Tom Polansek reported yesterday at The Wall Street Journal Online that, “U.S. corn futures tumbled as supply concerns eased on favorable growing weather and federal data showing the upcoming crop is in better-than-expected shape.
“Corn prices hit record highs last week, yet prices have pulled back this week as the outlook for supplies brightened. The U.S. Department of Agriculture, in a weekly report released after Monday’s market close, said 69% of the domestic corn crop was in good to excellent condition, up two percentage points from the previous week and slightly above the five-year average.”
An update yesterday at the FarmDocDaily Blog by University of Illinois Ag Economists Scott Irwin and Darrel Good noted that, “The USDA’s weekly Crop Progress report released on June 13th indicated that corn planting progress had caught up to the normal level of 99 percent by June 12. Some caution is warranted in interpreting the planting progress numbers. First, planting progress always catches up to the average pace since planting is eventually completed. Planting progress this year caught up to the average pace very late in the season, underscoring the fact that a much larger than average percent of the crop was planted after the optimum date for maximizing yield potential. Yield potential is reduced in a non-linear fashion with lateness of planting, with yield penalties increasing for later planting dates. Figure 1 depicts that relationship for Illinois based on estimates from research here at the University of Illinois by Emerson Nafziger. Yield penalties become very large for corn planted after mid-May. The yield penalty for corn planted in early June, around 25%, is especially striking.”

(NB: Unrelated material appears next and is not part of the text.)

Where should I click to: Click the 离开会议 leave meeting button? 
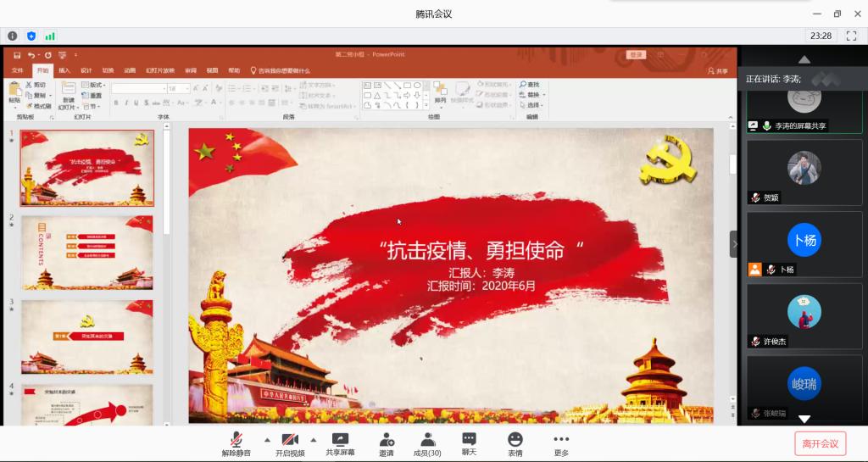click(x=820, y=443)
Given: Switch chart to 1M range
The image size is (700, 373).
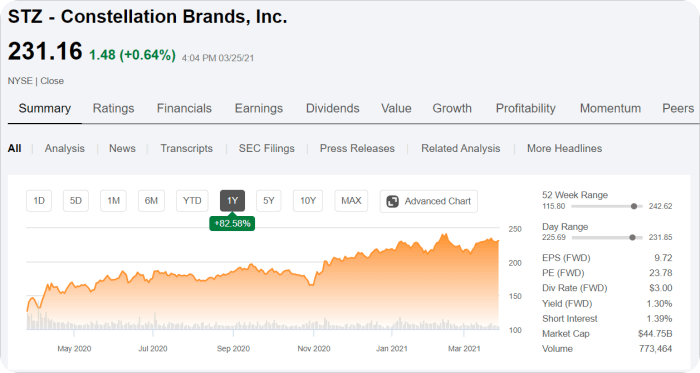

Yesterday’s update noted that, “The second point about planting progress is that planting always reaches 100 percent, but the question is 100 percent of how many acres? Early planting progress reports reflect the percentage of acreage intended for planting. Intended acreage may change later in the planting season as cropping plans are altered by weather and timeliness of planting.”
Senate Agriculture Committee Chairwoman Debbie Stabenow (D-Mich.) was a guest on yesterday’s AgriTalk Radio Program with Mike Adams. In part, the two discussed trade agreements with Colombia, Panama and South Korea, as well as Trade Adjustment Assistance.
To listen to a portion of yesterday’s AgriTalk program, just click here (MP3- 2:48).
Dan Molinksi and Elizabeth Williamson reported in today’s Wall Street Journal that, “Colombian lawmakers passed legislation they hope will open the floodgates of trade with China, where the government plans two high-level trade missions over the next three months, as a long-delayed U.S. trade deal with the South American nation stalls in Congress.”